- YOUR GOAL
Only what runs from the line with "Task: Click the" to the end of the data should appear in the answer, exactly as written and without pictures.

- RECORDS TO USE
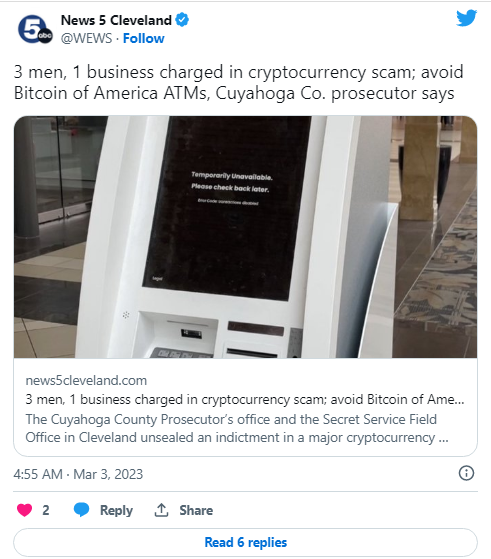The width and height of the screenshot is (491, 559).
Task: Open the link card article headline
Action: (x=245, y=399)

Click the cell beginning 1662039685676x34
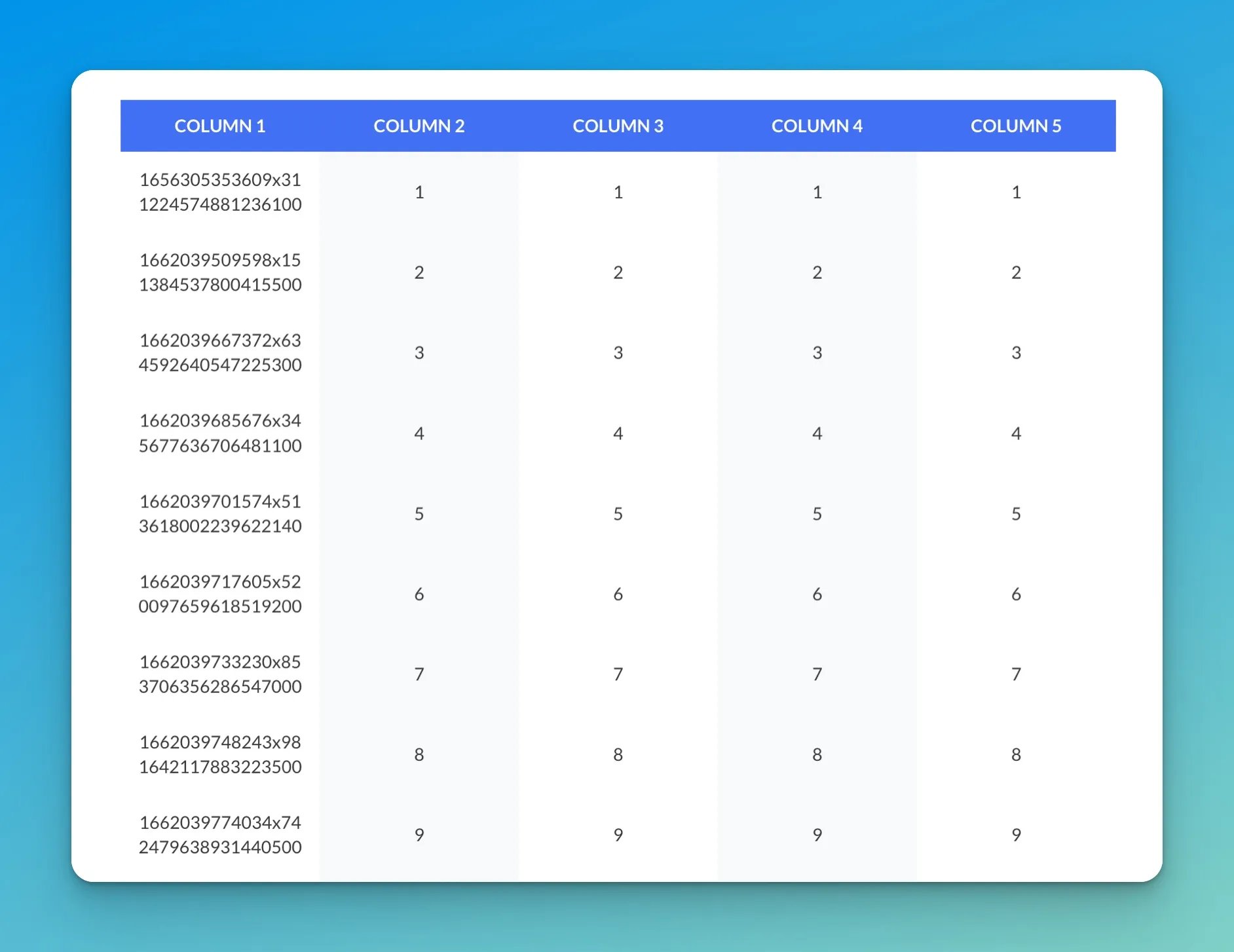tap(220, 433)
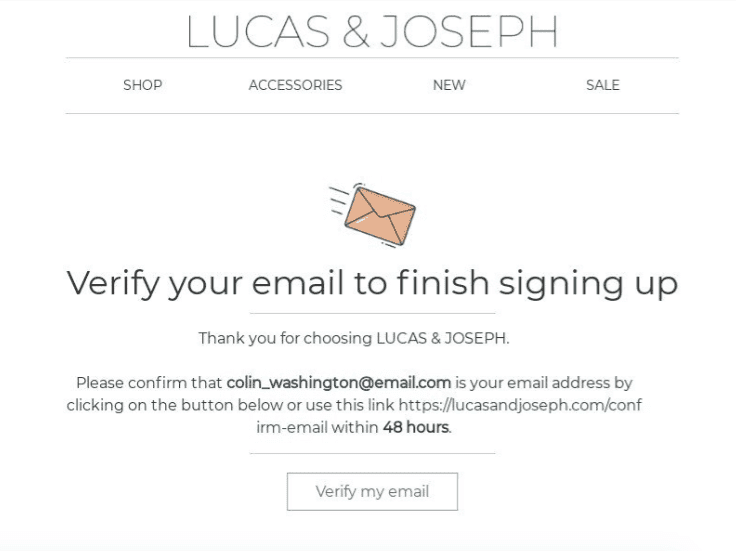
Task: Open the SALE navigation item
Action: click(603, 85)
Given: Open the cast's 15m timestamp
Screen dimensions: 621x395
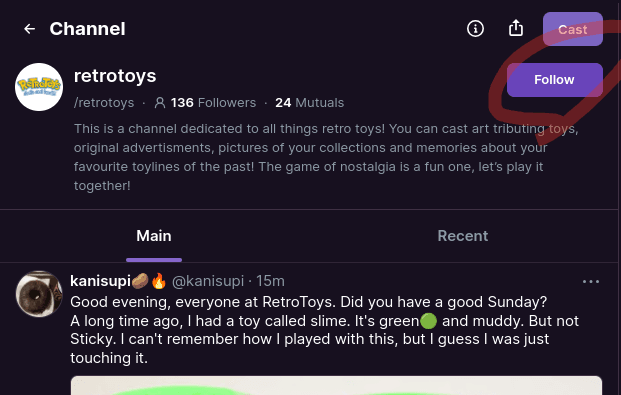Looking at the screenshot, I should (x=270, y=281).
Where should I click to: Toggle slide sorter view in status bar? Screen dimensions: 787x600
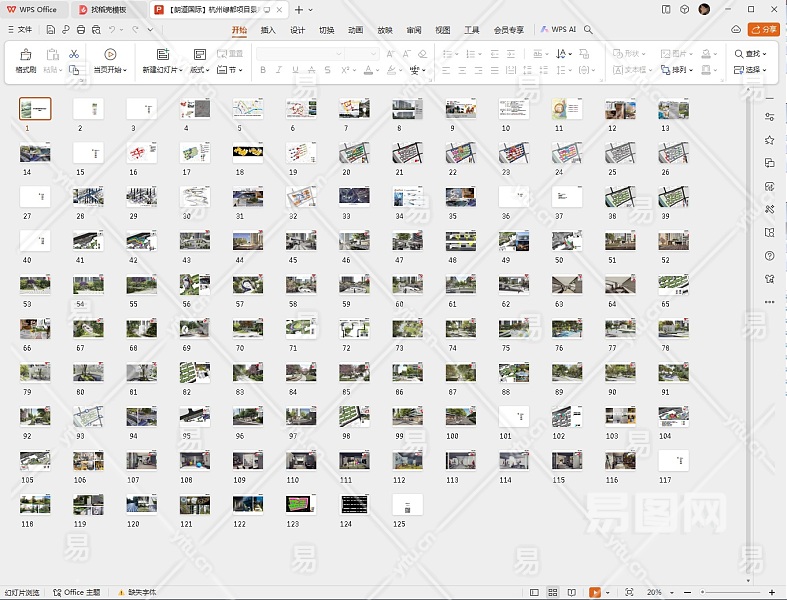555,593
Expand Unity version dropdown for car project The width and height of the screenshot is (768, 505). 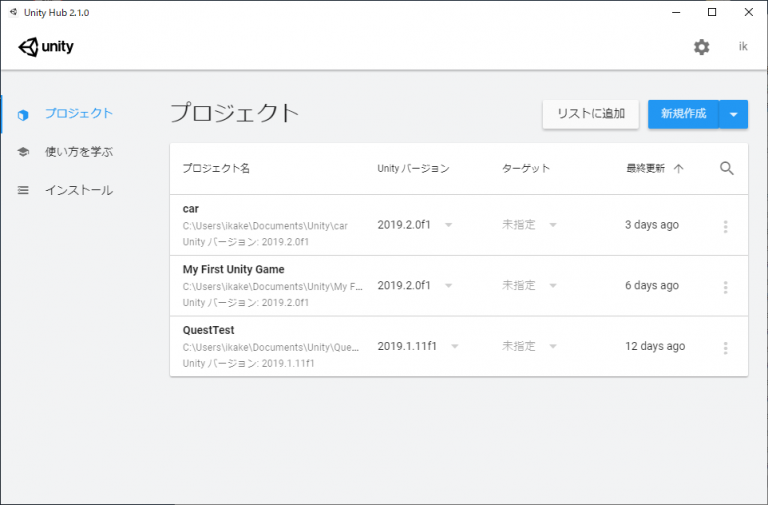(448, 225)
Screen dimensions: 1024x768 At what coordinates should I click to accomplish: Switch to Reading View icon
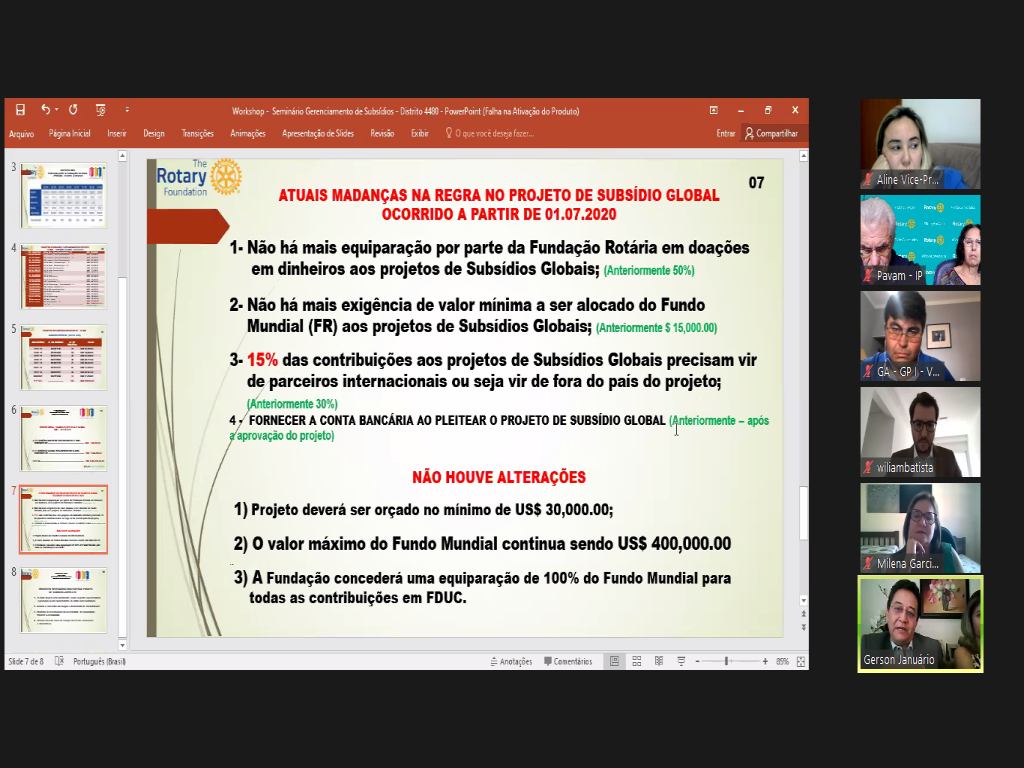click(656, 661)
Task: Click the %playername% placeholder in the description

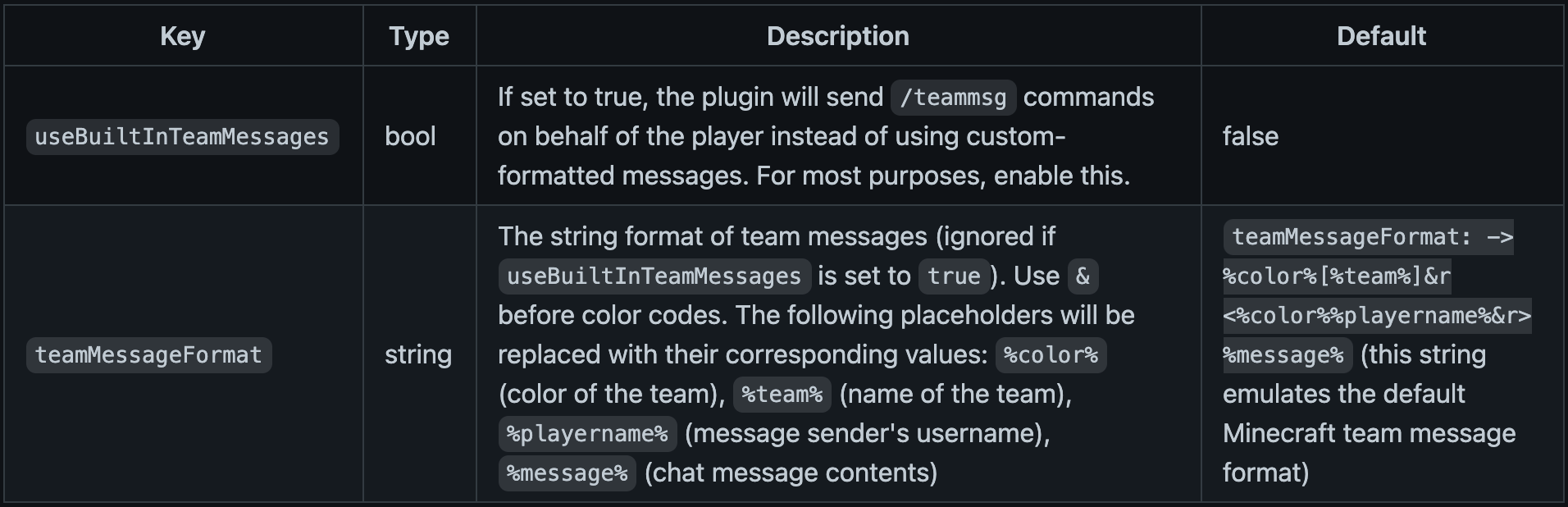Action: 587,434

- FINAL ANSWER
Task: Click the %playername% placeholder in the description

Action: 587,434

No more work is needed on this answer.